Ein Akt der Befreiung, eine Attacke auf die Lachmuskeln, vielleicht Kritik, ja übergriffige Kritik, aber alles auf der Humorschiene. Nun lacht doch mal, Ihr Miesepeter und Spielverderber!
Satire ist wie Pornographie, nicht aktionsgenau zu definieren, die Schweinigelei liegt tatsächlich im Auge des jeweiligen Betrachters. Pornographie benötigt den Porno-Gen, Satire das Satire-Gen. Zuweilen geht es auch durcheinander. So war das berühmt gewordene Erdogan-Gedicht von Jan Böhmermann eine pornographisch getunte Beleidigung, nicht jedoch eine satirisch überhöhte Vorführung dessen, was gesagt, respektive nicht gesagt werden darf.
Komik kennt keine Einigkeit
Im Tragischen mögen wir uns noch einig sein, was uns traurig stimmt, im Komischen laufen die Ansichten schnell ins bipolare Denken auseinander und bei der Frage, ob eine Satire gelungen ist oder nicht, geht es mit großer Entschlossenheit in den Meinungssumpf.
Wir sind in den Medien, aber nicht nur dort, mittendrin in einer satirischen Sintflut. Zu Dieter Nuhr, Lisa Eckhart oder Carolin Kebekus treten Schauspieler und Radler in den Wettbewerb ein. #allesdichtmachen = #allesschlichtmachen, die Speichen der Wahrheit sollen die böse kapitalistischen Grunewald-Bewohner bloßstellen.
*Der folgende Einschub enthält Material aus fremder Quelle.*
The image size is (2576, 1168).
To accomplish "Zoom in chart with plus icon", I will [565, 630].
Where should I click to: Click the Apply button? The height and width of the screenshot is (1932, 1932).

Satire darf alles. Der Satz des großen Kurt Tucholsky wird zum Etikett, zum Freibrief genommen. Der Ha-ha-Effekt gilt als die Erlösung, nach der in diesen bedrängenden Pandemie-Tagen so dringend gesucht wird. Die Deutschen haben nach Bundestrainer und Virologen ein drittes Amt in Würden übernommen: Satiriker. Was bleibt mir Kleingeist übrig, wenn wieder eine Attacke aus ihrer Ecke droht? #allesdichtmachen. Das ist dann keine Satire, das ist Selbstschutz.